As healthy parents, we long to intervene in the suffering of our children. We want them to be well and comfortable. In infancy, this is good and ensures that their basic needs for food, shelter, and love will be met; however we should begin to allow some autonomy as our children try and assert themselves. When they begin to walk, we must allow the occasional fall. On the other hand, we must not be so over-bearing as to engineer circumstances to bring about their suffering, and at any rate it is hardly necessary as every created thing is groaning in pain under the weight of The Fall.
It is our task to provide them with the whole truth while shielding them from evil to the best of our abilities. It is not our work to prevent their suffering.
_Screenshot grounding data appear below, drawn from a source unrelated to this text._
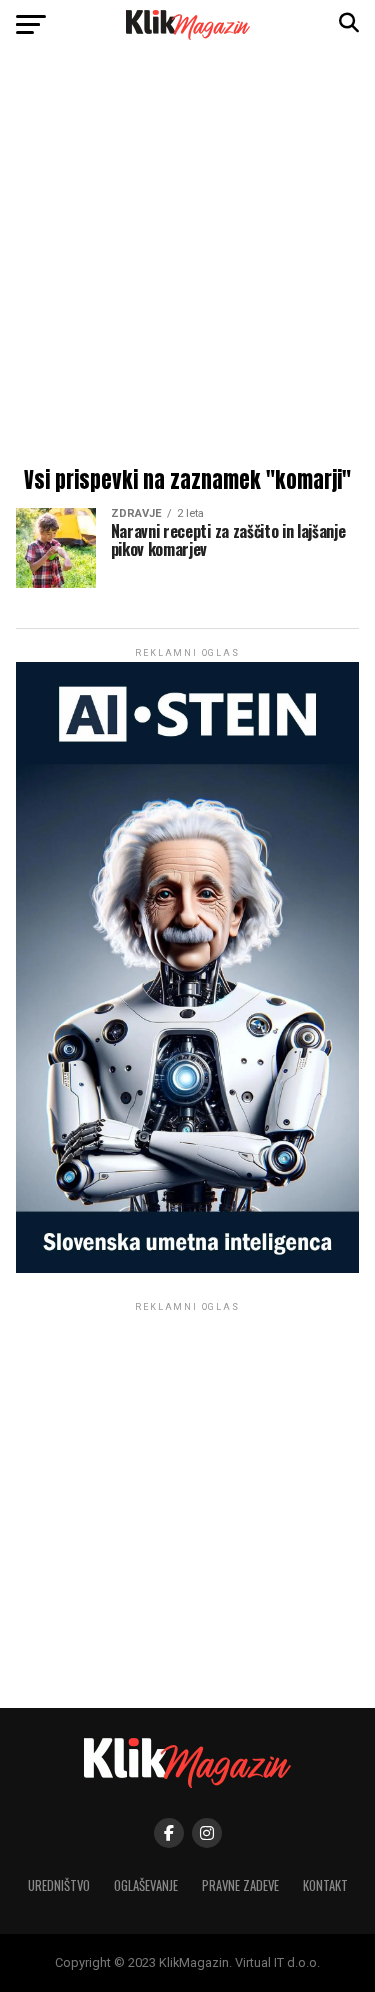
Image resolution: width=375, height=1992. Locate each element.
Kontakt (325, 1885)
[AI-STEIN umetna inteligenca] (188, 1268)
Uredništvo (59, 1885)
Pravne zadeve (240, 1885)
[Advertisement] (187, 262)
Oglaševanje (146, 1885)
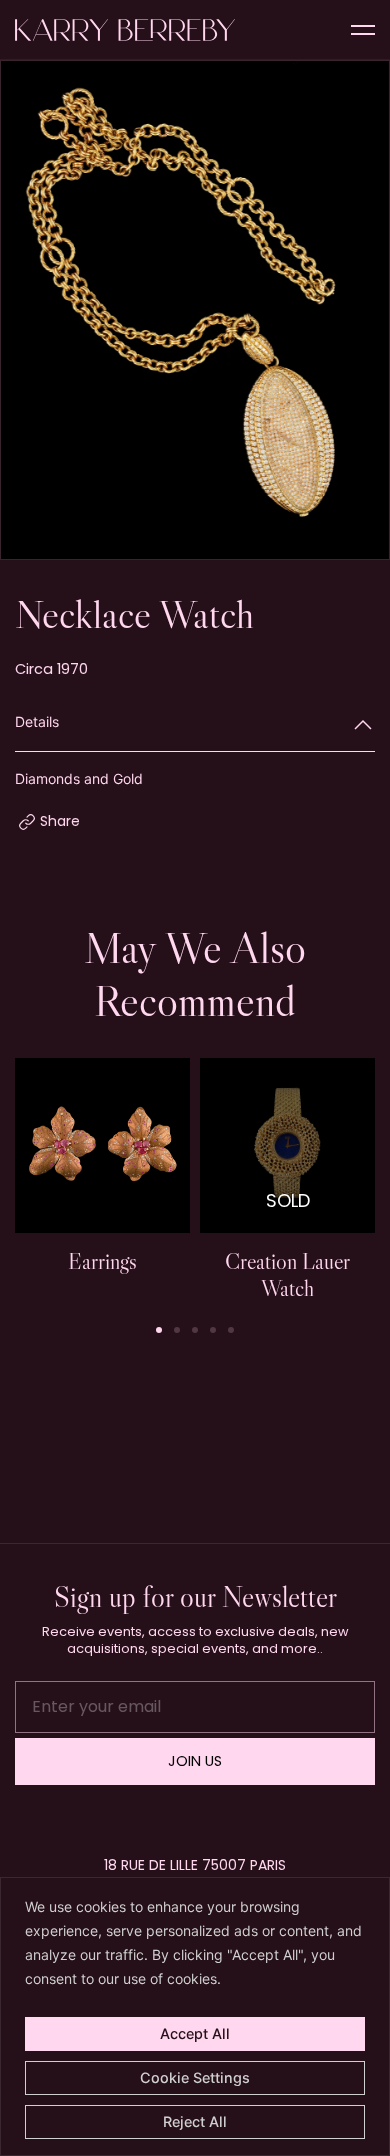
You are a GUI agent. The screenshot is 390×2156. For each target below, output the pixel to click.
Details (37, 721)
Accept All (195, 2033)
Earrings (102, 1261)
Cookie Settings (195, 2077)
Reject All (195, 2121)
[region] (195, 2016)
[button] (159, 1330)
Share (60, 821)
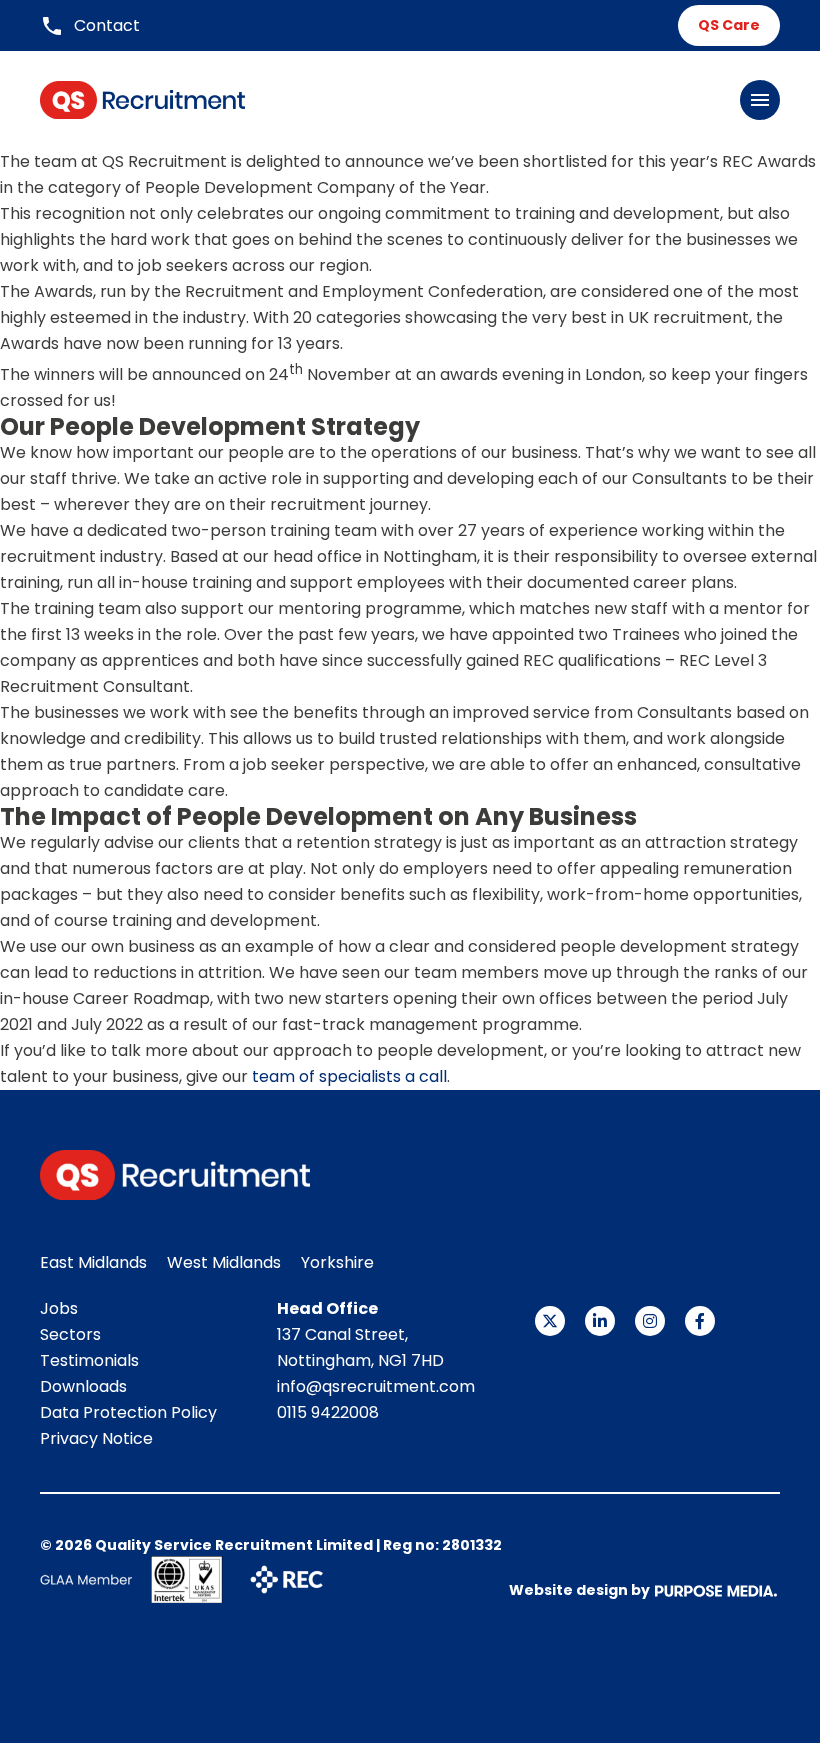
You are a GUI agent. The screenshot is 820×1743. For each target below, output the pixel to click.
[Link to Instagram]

Personal suffering to some degree is the very thing that leads one to God at the point of justification, and later at the various points of sanctification. It is ordained that each and every Christian will suffer at the point of glorification due to the death of the physical body, the actual separation of spirit from flesh. Though, we may cite an instance when a person is said to have “walked away with God,” this does not mean there was no pain in the metamorphosis that had to take place, and salvation is complete when it has passed through these three stages. We may be sure the thief on the cross passed through them; albeit in an unusually rapid manner.
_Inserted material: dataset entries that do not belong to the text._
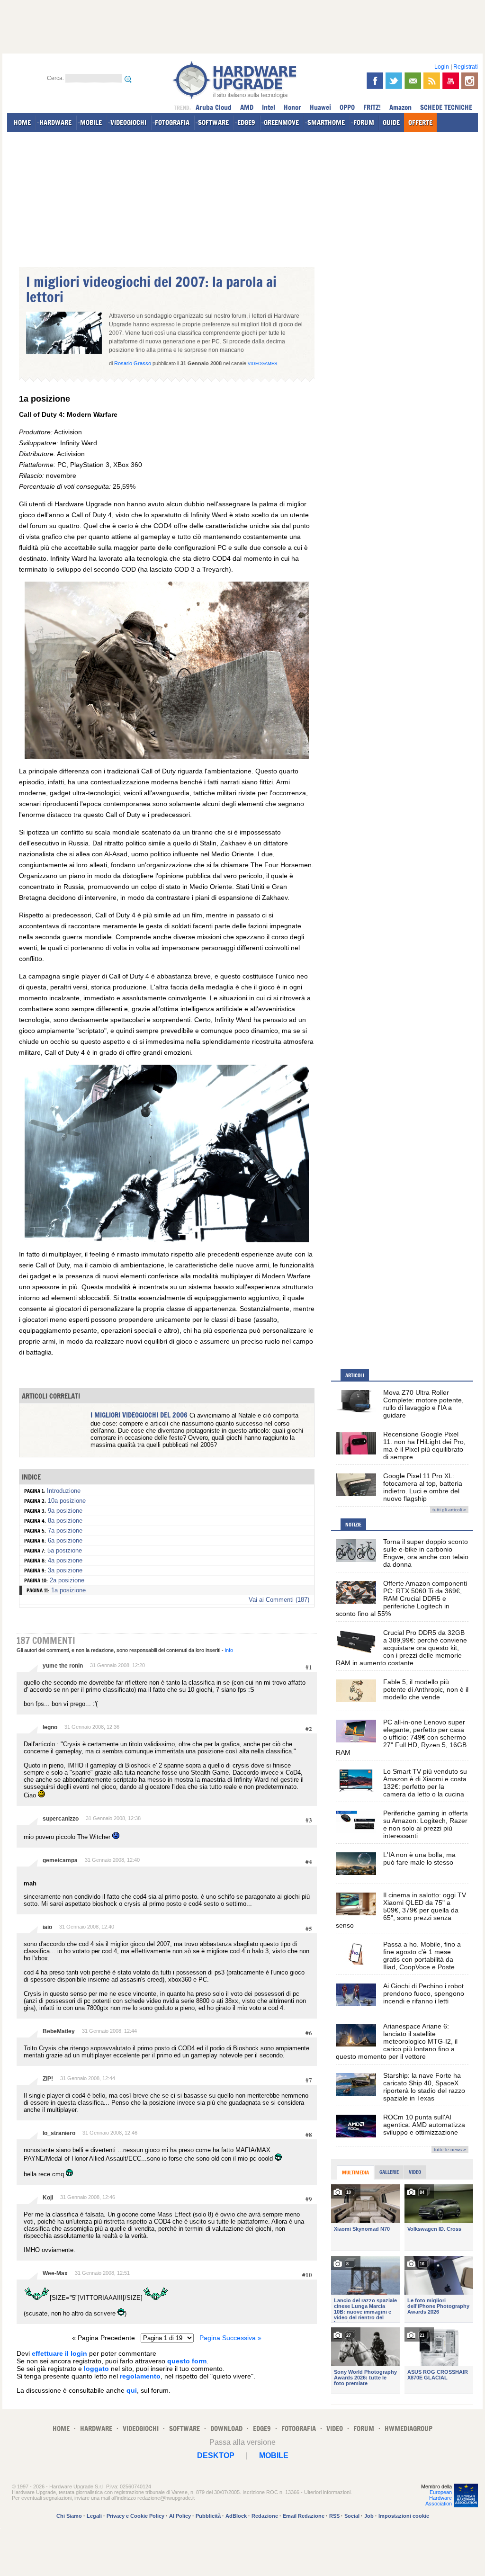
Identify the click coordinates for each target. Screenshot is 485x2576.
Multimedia (355, 2172)
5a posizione (64, 1550)
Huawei (320, 107)
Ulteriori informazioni (327, 2492)
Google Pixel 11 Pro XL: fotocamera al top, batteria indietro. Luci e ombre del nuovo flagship (422, 1487)
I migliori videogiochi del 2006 (139, 1415)
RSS (334, 2516)
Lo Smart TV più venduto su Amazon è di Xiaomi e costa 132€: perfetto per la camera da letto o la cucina (425, 1783)
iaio (47, 1927)
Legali (94, 2516)
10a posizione (67, 1500)
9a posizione (65, 1510)
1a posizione (68, 1590)
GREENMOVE (281, 122)
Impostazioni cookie (403, 2516)
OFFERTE (420, 122)
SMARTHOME (326, 122)
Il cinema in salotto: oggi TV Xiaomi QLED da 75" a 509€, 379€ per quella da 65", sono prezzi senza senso (401, 1910)
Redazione (264, 2516)
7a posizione (65, 1530)
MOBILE (91, 122)
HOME (22, 122)
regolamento (140, 2376)
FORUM (363, 122)
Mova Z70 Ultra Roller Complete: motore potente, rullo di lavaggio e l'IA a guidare (423, 1404)
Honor (292, 107)
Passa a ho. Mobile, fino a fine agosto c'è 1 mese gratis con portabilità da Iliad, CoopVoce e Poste (422, 1955)
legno (50, 1727)
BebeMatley (59, 2031)
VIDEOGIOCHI (128, 122)
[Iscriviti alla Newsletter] (412, 80)
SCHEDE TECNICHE (446, 107)
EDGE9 (246, 122)
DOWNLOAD (226, 2428)
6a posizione (65, 1540)
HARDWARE (55, 122)
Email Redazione (303, 2516)
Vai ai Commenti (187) (279, 1599)
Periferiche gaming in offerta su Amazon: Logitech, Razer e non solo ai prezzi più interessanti (425, 1824)
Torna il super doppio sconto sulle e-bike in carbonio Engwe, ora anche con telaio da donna (425, 1553)
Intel (268, 107)
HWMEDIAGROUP (408, 2428)
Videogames (262, 363)
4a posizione (65, 1560)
Scripture does not allow that we make personal peace and prosperity our goal in life, and as parents we are on occasion unhappy in our own suffering. We occasionally desire, though it be momentary, to escape our hardship. We may attempt this in a variety of ways- some seemingly benign and others completely unhealthy. We may influence our children to attempt their own flight. Also, in this we may inspire our children, though unwittingly, to go forth and right the wrongs that we’ve suffered within the roles and circumstances that God has designed and allowed for us. This we must strive against as suffering is ordained for the Christian. The Christian by very definition, is the one attempting to navigate this fallen world in a manner that is pleasing to His Father God. A Christian is one who has recognized his own offenses before God (his sin) and has purposed to live in a fight against further offense. Therefore, to ignite in our children a desire to escape this difficulty is to inspire our children to abandon God. May it never be!